FIG. 1.

Pre-mRNA substrates containing alternative 5′ splice sites require the m⁷GpppG 5′ cap structure for splicing to both sites. (A) Splicing of ApppG- and m⁷GpppG-capped human β-globin IVS-1 substrate psp64 5′Δ16, which contains alternative 5′ splice sites. ApppG-capped RNA is in lanes 1 to 10 and 21 to 23; m⁷GpppG-capped RNA is in lanes 11 to 20 and 24 to 26. Splicing reaction mixtures were incubated for the times indicated (in minutes) above each lane.
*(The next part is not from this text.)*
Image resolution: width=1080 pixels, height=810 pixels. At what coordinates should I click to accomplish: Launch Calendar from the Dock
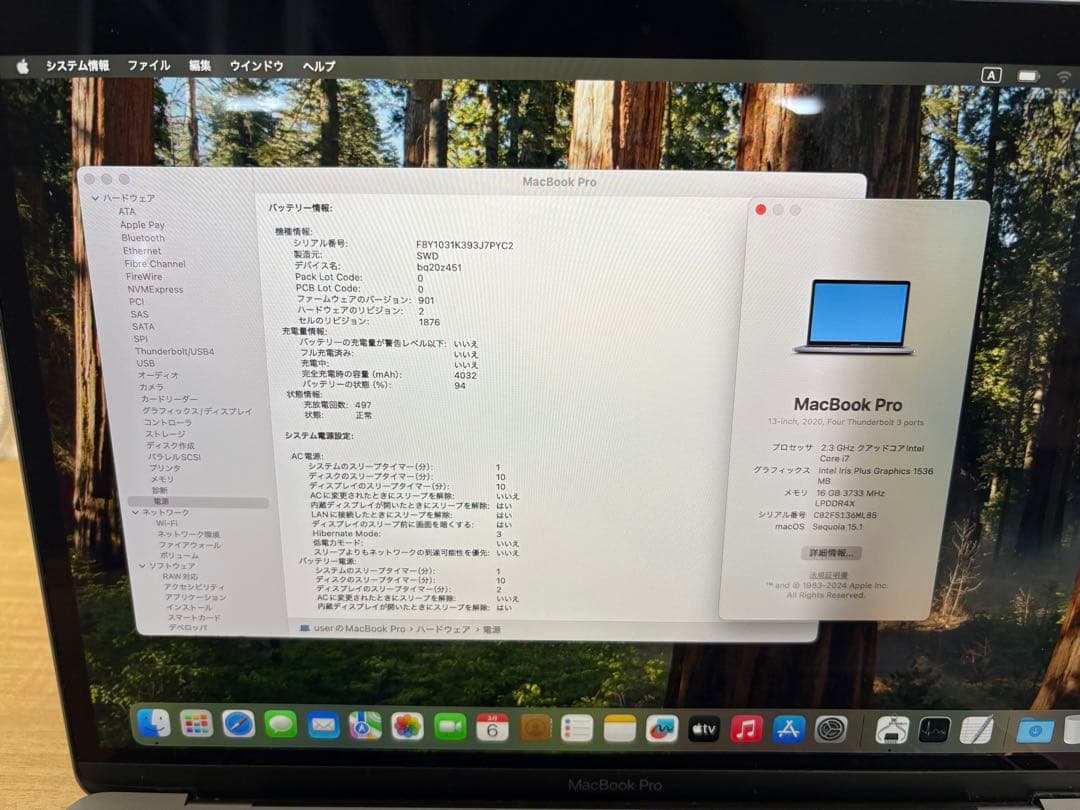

Lanes 8 to 10 and 18 to 26 were incubated for 120 min. Lanes A, B, and C contain 0, 100, and 1 mM m⁷GpppG cap analogue as a competitor. Lanes D, E, and F contain increasing amounts of SR proteins: 0.75, 1.5, and 3 μg. Cap analogues and SR proteins were preincubated with the extract before the addition of the pre-mRNA and splicing mix. Lane 27 (M) contains size markers. Spliced products and intermediates were resolved on a 6% denaturing polyacrylamide gel. (B) Splicing of m⁷GpppG- and ApppG-capped adenovirus pre-mRNA with a duplicated wild-type 5′ splice site (Ad1WW). (C) Splicing of adenovirus pre-mRNA with duplicated consensus 5′ splice sites (Ad1CC). Splicing reactions were for 40 min (lanes 1 and 3) or 1.5 h (lanes 2 and 4).